International accommodation

The app included features for international customers:

  • Multi-language support: English, Indonesian, Arabic, Malay
  • Currency selection: Prices displayed in customer's home currency
  • International shipping calculator: Customers calculated shipping before purchasing
  • Multiple payment methods: Credit cards, local processors, bank transfers, digital wallets
  • Flexible return policies: Clear communication for international returns

Performance imperative

In 2014, many Indonesian customers accessed apps on 3G networks. Slow loading killed engagement. Suitmedia invested heavily in optimization:

  • Image optimization: Product images compressed without losing quality
  • Lazy loading: Images loaded as customers scrolled
  • Caching: Wishlist and settings cached locally
  • Lightweight infrastructure: Backend optimized for speed

Every 100ms of additional load time meant lower conversion. For international customers on slow networks, performance often determined whether they completed purchases.


The Scaling Story: From Boutique to Platform

By 2016, HijUp evolved from a single retailer into an "online mall"—a platform hosting multiple sellers.

Curation and community

When HijUp became a platform, quality became variable. The solution was curation: not all sellers were accepted. HijUp maintained a curated network meeting quality standards.

As HijUp scaled, community became an economic value. Customer-generated reviews with photos were more credible than professional marketing. A customer considering a purchase was influenced more by a real woman wearing the item than by professional photography.


Strategic Insights for the C-Suite

1. Nascent categories require building both the category and the player simultaneously.

HijUp wasn't entering an established market; it was creating one. This required simultaneous work: proving category demand, building aesthetic awareness, establishing quality standards. The competitive advantage goes to those who understand the category deeply enough to shape its evolution.

2. Visual and editorial coherence builds trust more than discounting.

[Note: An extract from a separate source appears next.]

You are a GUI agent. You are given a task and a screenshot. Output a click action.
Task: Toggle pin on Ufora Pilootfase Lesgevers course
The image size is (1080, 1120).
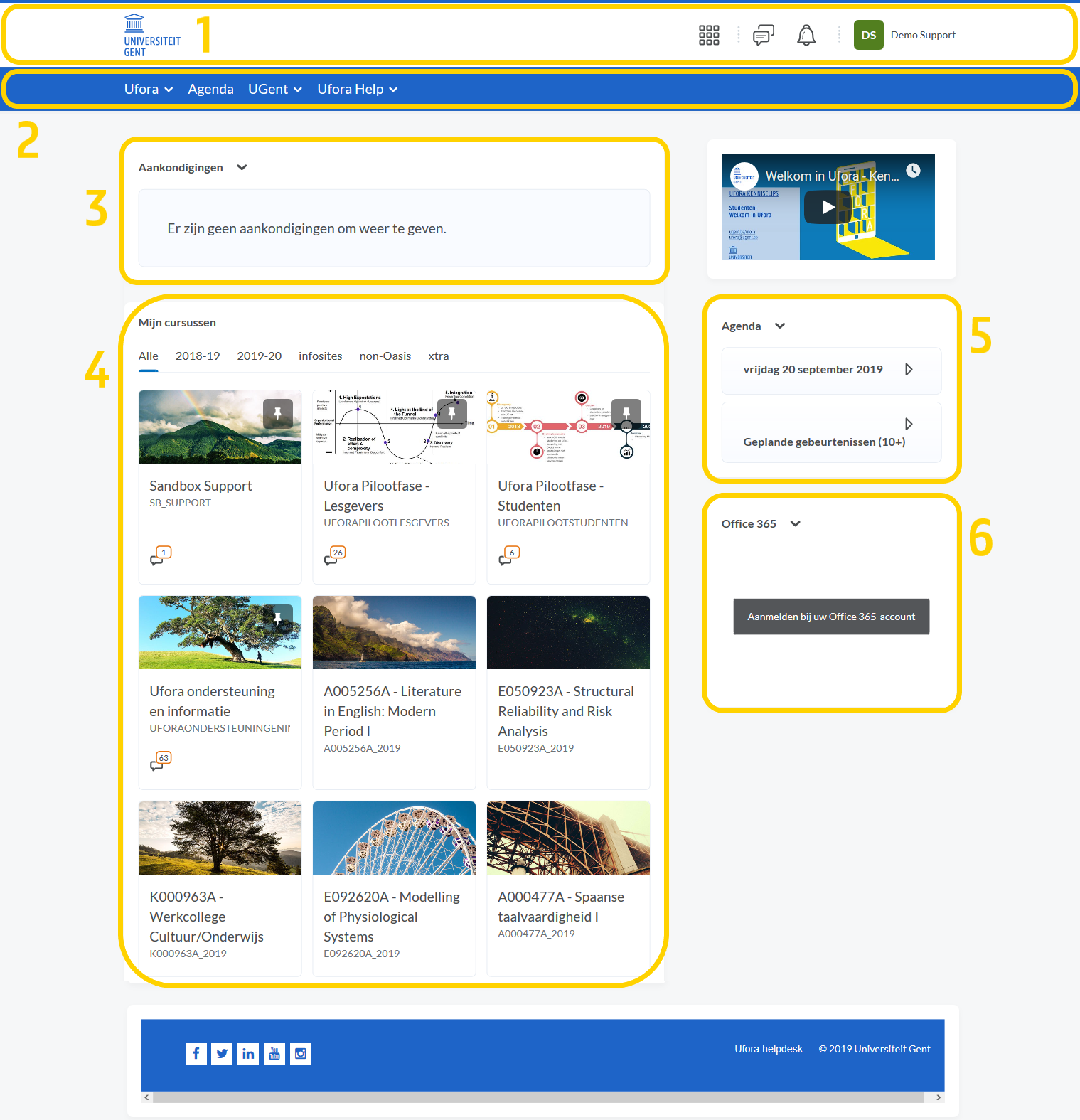point(451,413)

HijUp competed on taste, not price. Every product, lookbook, and tutorial communicated consistent aesthetic sensibility. In fashion categories where taste matters, coherence beats discounting.

3. Community features are infrastructure, not decoration.

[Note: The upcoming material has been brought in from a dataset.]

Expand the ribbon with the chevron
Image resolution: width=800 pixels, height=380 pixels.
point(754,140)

Customer reviews, lookbooks, styling guides reduced acquisition cost, improved conversion, and increased retention. Community features aren't engagement extras—they're core infrastructure.

4. Mobile-first design for emerging markets requires rethinking basic assumptions.

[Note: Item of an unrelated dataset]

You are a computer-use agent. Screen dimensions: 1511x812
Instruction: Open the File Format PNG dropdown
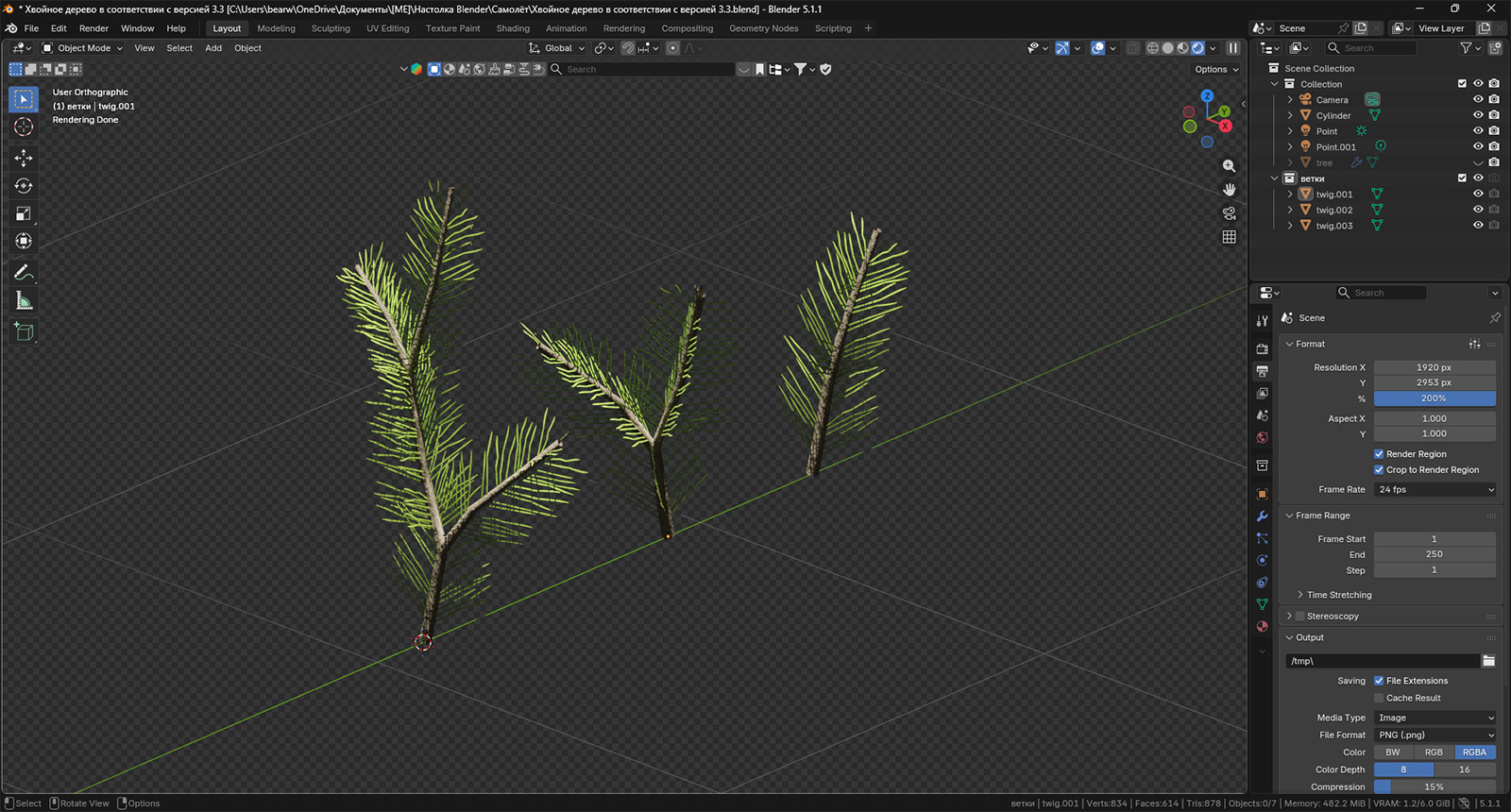[1435, 735]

For HijUp's international audience, mobile often was the only device. This forced different design thinking: optimization for slow networks, payment diversity, offline functionality. Design natively for mobile constraints, not as an afterthought.

5. Know which customer to optimize for at which phase.

As HijUp scaled from retailer to platform, the business model shifted from inventory-based to commission-based. Serving shoppers and sellers requires conflicting optimizations. Competitive advantage goes to companies that recognize when to prioritize which customer type.